Underwriter Lorenzo Dominguez filed this putative class and collective action against his former employer, alleging that the company failed to pay proper overtime to him and other similarly situated underwriters. After Dominguez filed the lawsuit, his former employer allegedly attempted to persuade other underwriters at the company not to participate in the lawsuit, offering each of them $5,000 in exchange for an agreement to release all of their non-FLSA claims. The employer also circulated a new draft employment agreement to the underwriters that did not specifically call attention to the existence of the arbitration provision contained therein. Dominguez challenged the enforceability of these new agreements, and in response the district court issued an order invalidating the agreements because they were signed “coercively.” The district court also ordered the employer to refrain from communicating with any putative class members about the lawsuit, except by way of court-approved writings.

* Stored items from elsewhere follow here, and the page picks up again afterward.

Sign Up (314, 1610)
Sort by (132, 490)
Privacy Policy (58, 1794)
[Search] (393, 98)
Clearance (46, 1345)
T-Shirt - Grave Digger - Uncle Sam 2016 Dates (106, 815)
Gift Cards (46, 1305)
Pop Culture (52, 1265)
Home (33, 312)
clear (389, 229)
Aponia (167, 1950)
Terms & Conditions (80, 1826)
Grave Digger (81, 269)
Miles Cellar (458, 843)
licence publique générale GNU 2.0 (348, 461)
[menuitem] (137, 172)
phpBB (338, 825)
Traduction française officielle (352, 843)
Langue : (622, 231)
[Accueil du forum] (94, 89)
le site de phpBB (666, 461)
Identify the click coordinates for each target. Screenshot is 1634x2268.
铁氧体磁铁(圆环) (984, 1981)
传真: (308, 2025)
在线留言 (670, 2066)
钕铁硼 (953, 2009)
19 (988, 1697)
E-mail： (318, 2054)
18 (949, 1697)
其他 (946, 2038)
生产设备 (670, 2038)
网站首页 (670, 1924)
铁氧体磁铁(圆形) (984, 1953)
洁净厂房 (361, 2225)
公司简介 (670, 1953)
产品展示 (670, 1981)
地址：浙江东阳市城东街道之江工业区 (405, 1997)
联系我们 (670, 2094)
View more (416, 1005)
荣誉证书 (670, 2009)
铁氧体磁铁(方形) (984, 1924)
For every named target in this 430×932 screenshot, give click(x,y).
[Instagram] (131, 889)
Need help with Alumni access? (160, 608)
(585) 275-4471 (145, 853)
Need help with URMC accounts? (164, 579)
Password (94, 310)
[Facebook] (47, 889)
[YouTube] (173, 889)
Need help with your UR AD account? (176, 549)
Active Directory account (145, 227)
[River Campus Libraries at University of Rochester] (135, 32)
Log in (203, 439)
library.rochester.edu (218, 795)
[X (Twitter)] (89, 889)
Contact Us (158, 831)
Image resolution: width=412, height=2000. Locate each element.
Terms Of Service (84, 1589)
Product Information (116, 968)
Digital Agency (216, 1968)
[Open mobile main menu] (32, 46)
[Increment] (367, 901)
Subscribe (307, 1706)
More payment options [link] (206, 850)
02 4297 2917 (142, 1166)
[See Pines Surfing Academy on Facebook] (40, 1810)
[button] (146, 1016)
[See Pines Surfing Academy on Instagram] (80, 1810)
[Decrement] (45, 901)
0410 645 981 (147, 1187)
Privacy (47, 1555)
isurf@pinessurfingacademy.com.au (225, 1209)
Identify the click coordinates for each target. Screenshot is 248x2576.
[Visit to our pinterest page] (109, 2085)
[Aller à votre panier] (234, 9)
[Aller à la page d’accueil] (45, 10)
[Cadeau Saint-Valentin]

The employer appealed the order restricting its communications, and in this opinion, the Ninth Circuit confirmed its jurisdiction to hear the interlocutory appeal and affirmed the district court’s communication restriction as a “tailored response.” However, the Ninth Circuit concluded it did not have appellate jurisdiction to determine the enforceability of the nullified employment agreements. The Court concluded that the communication restriction and the order nullifying the employment agreements were not “inextricably intertwined” and that the lower court’s nullification of the employment agreements did not constitute injunctive relief. Thus, the appellate court could not decide that issue at this stage of the litigation.